● **TEXTE SOURCE**
1.2.2. La botanique au XVIIIème siècle

Dans les chapitres qui vont suivre, nous serons parfois amenés à situer les connaissances de Rousseau par rapport à celles de la science botanique qui lui est contemporaine. Nous allons donner ici les éléments les plus significatifs de l'histoire de la botanique jusqu'en 1778, ce qui permettra, lorsque le besoin s'en fera sentir, d'évoquer en contexte l'état de cette science au moment où Rousseau s'y intéresse et de comprendre ses prises de positions dans les débats en cours. (A)

Avant d'aborder la science botanique en soi, commençons par faire le point sur l'évolution de la science en général, au moyen d'un tour d'horizon de la pensée philosophique en usage au XVIIIème siècle. Newton, en 1687, publie Philosophiae naturalis principia mathematica, où il expose ses théories sur l'attraction universelle, unifiant la physique céleste et la physique terrestre. Newton renforce ainsi la certitude selon laquelle l'univers est régi par certaines grandes lois naturelles. Il n'en fallait pas moins pour inciter les chercheurs à trouver dans les phénomènes naturels d'autres causes que les seules interventions de Dieu. Il s'agit donc d'une rupture importante avec la science traditionnelle. Locke, de son côté, avance que la connaissance n'est pas une faculté innée qui se découvre peu à peu mais qu'elle vient plutôt des sensations, causant ainsi une petite révolution, puisqu'il privilégie les observations par rapport aux raisonnements, reniant du même coup Pascal et sa philosophie rationnelle. Concrètement pour la science, cette approche nouvelle implique qu'il faut rassembler les faits de base avant d'en donner une interprétation et non le contraire. C'est la fondation de la science moderne.

Lignes de données de pointage
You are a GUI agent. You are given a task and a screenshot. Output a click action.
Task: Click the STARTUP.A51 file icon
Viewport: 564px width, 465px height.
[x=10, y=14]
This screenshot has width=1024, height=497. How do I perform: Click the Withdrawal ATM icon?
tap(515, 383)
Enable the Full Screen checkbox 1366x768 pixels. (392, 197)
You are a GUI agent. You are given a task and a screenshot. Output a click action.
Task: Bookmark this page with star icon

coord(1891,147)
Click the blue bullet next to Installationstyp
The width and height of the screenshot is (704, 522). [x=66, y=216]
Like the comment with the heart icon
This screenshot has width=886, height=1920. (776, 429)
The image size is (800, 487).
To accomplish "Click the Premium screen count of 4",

● **EXERCICES PROPOSÉS**
A – Répondez à ces questions sur l'extrait consacré à la botanique au XVIIIème siècle :
(i) En quelle année Newton publie-t-il Philosophiae naturalis principia mathematica ?
(ii) D'après Locke, d'où vient la connaissance ?
(iii) Jusqu'à quelle année l'extrait annonce-t-il retracer l'histoire de la botanique ?
B – Dites, s'il vous plaît, si chaque affirmation concorde avec l'extrait consacré à la botanique au XVIIIème siècle, en citant les mots qui tranchent :
(i) Newton unifie la physique céleste et la physique terrestre.
(ii) Locke privilégie les raisonnements par rapport aux observations.
(iii) La science moderne demande d'interpréter les faits avant de les rassembler.

● **RÉPONSES PAR EXERCICE**
A –
(i) En 1687.
(ii) Des sensations.
(iii) Jusqu'en 1778.

B –
(i) Oui : « unifiant la physique céleste et la physique terrestre ».
(ii) Non : « il privilégie les observations par rapport aux raisonnements ».
(iii) Non : « il faut rassembler les faits de base avant d'en donner une interprétation et non le contraire ».